Haftorah This Week

Welcome to Haftorah This Week, the place where you will find thoughts and reflections by CLAL faculty and associates on this week's Haftorah.



HAFTARAT YITRO

(Isaiah 6:1-7:6; 9:5-6)

The three major events/messages of the Jewish people are: creation, revelation and redemption. Creation is celebrated by Shabbat, redemption is celebrated at Pesach. Of the three, revelation is the most difficult to understand and to translate. Shavuot, which commemorates revelation, is neither widely observed nor very well- known. Moreover, the idea of revelation is a much more obtuse and difficult concept for modern people than is creation or redemption. What does it mean for a God to self-reveal? In Exodus, and later in Deuteronomy, it means that God reveals his law amid thunder and lightning, fire and clouds of smoke. Moses wishes to see the glory of God and is denied that rapture. Isaiah, however, does see God in his vision. God is revealed to Isaiah standing upon a throne surrounded by winged angels. Although these revelations of Exodus and of Isaiah seem to be of very different subjects, they are intentionally associated by the tradition.

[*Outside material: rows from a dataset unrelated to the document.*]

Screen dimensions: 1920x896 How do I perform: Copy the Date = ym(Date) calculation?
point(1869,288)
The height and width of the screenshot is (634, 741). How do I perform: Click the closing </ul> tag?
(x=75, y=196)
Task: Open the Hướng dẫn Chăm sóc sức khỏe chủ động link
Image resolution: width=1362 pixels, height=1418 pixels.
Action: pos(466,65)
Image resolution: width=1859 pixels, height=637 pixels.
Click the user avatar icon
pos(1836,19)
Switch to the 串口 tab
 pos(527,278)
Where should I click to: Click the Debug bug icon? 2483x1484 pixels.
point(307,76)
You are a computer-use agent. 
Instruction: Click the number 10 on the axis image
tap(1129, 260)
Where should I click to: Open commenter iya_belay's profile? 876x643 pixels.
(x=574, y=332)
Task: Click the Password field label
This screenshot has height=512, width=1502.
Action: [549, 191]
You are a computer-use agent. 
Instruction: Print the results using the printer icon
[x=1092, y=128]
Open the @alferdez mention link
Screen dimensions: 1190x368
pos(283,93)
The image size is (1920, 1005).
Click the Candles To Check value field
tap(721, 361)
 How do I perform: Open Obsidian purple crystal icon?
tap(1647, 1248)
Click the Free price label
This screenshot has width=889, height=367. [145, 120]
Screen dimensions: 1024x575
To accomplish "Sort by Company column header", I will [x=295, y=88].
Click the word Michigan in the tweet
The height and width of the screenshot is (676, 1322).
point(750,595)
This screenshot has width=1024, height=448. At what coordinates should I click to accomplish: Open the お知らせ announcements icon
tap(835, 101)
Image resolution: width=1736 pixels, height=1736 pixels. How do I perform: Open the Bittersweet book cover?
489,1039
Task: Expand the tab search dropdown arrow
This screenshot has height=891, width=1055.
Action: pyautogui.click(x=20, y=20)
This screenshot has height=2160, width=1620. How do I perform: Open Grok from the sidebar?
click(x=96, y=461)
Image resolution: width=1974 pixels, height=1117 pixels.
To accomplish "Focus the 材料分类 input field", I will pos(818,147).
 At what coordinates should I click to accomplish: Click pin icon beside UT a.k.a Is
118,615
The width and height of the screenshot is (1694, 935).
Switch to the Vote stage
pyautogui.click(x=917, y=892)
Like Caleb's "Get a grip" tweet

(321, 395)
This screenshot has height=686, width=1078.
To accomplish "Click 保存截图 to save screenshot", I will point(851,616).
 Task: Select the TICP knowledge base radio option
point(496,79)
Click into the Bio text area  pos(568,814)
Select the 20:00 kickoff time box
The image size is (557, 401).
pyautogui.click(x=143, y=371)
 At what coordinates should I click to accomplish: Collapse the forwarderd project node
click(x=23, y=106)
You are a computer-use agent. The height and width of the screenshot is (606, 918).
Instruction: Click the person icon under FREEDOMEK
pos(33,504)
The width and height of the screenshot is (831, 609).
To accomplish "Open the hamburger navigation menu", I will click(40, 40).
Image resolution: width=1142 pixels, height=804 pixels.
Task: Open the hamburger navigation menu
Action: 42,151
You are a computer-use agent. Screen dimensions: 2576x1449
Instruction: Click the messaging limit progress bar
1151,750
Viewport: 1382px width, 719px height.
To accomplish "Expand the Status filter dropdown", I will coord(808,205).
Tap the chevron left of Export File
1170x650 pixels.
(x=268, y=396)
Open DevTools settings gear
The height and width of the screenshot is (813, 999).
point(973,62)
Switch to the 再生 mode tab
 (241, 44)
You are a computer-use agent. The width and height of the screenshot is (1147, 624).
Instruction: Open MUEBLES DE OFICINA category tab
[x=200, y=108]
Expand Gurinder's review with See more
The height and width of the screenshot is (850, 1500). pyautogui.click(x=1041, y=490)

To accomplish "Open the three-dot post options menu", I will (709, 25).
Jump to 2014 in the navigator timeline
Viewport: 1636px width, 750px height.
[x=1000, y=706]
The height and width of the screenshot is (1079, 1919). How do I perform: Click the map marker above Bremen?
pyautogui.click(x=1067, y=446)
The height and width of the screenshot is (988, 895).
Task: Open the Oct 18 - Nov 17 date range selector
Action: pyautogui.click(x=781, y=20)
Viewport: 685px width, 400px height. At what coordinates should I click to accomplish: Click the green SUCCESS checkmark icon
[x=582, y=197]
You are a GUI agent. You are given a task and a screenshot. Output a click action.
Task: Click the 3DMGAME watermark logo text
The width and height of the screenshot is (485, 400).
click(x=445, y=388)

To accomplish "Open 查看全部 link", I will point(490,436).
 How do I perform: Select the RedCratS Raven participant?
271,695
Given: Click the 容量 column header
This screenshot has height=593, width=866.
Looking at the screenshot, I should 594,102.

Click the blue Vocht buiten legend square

For the Vilna Gaon, the Torah is a blueprint of God's mind, and as such is the most intimate of self-revelations. The Vilna Gaon suggests to us that the Torah is as much a reflection of the godhead as is the Being which Isaiah beheld. Both visions are accompanied with great awesome terror and with the demand to be holy. If creation is the witness to God's authorship of the cosmos, and redemption is the witness to God's concern for human history, then revelation is the witness to God's desire for relationship. It is about God initiating intimacy with us, revealing in manifold ways which always ends up in the form of a call to action. To be intimate with God is to become a partner in God's hope for the world. Revelation is what makes us a nation of priests and a holy people.